- Data for this task
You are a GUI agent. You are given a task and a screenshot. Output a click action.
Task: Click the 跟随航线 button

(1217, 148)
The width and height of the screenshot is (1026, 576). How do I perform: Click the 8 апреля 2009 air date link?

==

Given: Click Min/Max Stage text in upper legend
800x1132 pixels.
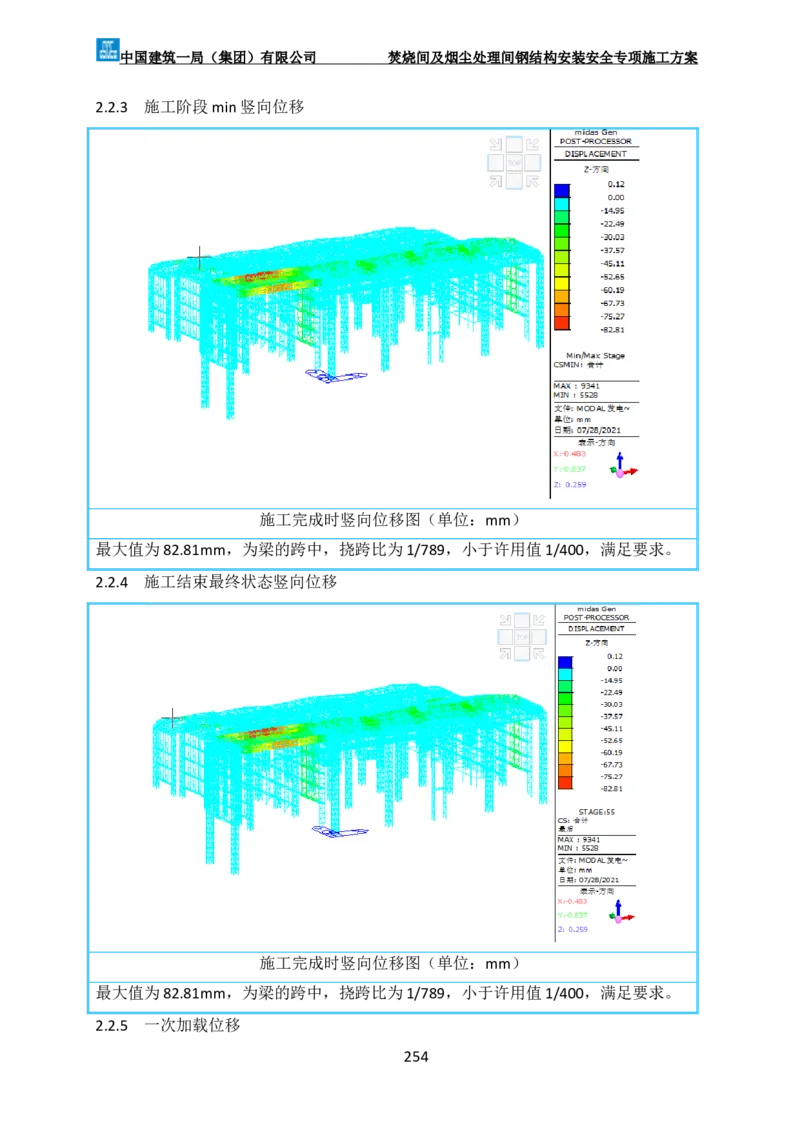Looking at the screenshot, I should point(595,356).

- Exercise goal
Out of the material above, output word for word the line with "You are a GUI", the line with "The width and", and all lines between them, with nothing else.

- Task output
You are a GUI agent. You are given a task and a screenshot. Output a click action.
Task: Click the 跟随航线 button

(1217, 148)
The width and height of the screenshot is (1026, 576). How do I perform: Click the 8 апреля 2009 air date link?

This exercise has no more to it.